Marginalia
A retrieval-grounded agent for tracing thought-threads across poets, philosophers, and filmmakers.
- Year
- 2026
- Status
- In progress
- Stack
- TypeScript, Next.js, Anthropic Claude, pgvector, Embeddings
- Code
- GitHub →
Live demo coming soon — drop me a note for early access.
The premise
Reading is a slow form of pattern matching. The first time I noticed how often Auden, Kierkegaard, and Tarkovsky were saying the same thing in different rooms, I wanted a tool that could show me the room.
Marginalia is that tool. You ask it a question — about grief, about boredom, about light at the edge of a frame — and it surfaces the passages, lines, and stills that are arguing with each other across centuries and media. Not citations. The room.
How it works
A small, hand-curated corpus of poems, philosophical fragments, and film criticism, embedded and stored in pgvector. A Claude agent does the routing — deciding when to retrieve, when to follow a thread, when to stop. The interface lets you pin a thread, branch it, and follow a line out into adjacent thinkers.
What's interesting isn't the retrieval — it's the agent's judgment about which adjacent thinker is actually adjacent. Auden and Kierkegaard share a vocabulary, but the line that connects them is two steps removed from either, in a passage neither of them wrote.
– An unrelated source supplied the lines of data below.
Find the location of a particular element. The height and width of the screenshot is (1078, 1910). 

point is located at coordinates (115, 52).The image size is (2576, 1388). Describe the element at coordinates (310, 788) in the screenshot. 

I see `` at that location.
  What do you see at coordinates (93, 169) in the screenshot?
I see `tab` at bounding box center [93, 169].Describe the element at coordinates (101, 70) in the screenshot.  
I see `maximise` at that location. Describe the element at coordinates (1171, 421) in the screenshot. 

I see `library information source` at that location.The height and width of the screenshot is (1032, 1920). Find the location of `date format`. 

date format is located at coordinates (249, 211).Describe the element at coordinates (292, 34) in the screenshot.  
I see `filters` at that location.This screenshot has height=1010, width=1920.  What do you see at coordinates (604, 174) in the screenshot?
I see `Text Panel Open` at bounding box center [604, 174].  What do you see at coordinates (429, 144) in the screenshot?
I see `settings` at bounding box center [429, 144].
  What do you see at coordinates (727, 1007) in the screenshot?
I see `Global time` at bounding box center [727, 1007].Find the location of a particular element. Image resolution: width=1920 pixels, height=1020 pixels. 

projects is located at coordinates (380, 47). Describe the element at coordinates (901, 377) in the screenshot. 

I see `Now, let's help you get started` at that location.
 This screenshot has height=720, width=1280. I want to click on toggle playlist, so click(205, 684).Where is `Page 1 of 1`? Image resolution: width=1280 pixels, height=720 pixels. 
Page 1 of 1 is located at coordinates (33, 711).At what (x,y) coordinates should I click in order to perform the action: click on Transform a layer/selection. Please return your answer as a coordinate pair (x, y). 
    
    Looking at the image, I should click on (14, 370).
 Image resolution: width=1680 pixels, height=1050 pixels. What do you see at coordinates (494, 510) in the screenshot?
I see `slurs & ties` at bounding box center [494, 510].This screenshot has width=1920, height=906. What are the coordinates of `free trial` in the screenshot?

Decisions I made differently
Grounding over generation.
The agent never paraphrases primary sources. The model can summarize a connection, but the passages themselves are quoted verbatim. The work is in the curation, not the imitation.
Threads, not chats.
A chat interface is the wrong primitive for this kind of thinking. Marginalia is built around pinned threads — a notebook, not a conversation. Retrieval state persists across sessions, which is what lets the work compound.
A small, chosen corpus.
I rejected the temptation to ingest everything. The corpus is a few hundred sources I trust. Signal-to-noise improves dramatically when the noise is curated out, and the retrieval starts to feel like talking to someone who has read what you have.
What I’d do next
Visual citations — pulling the still from the film when the connection is to a film, the painting when the connection is to a painting. The interesting question is how to render the visual without flattening it back into another text.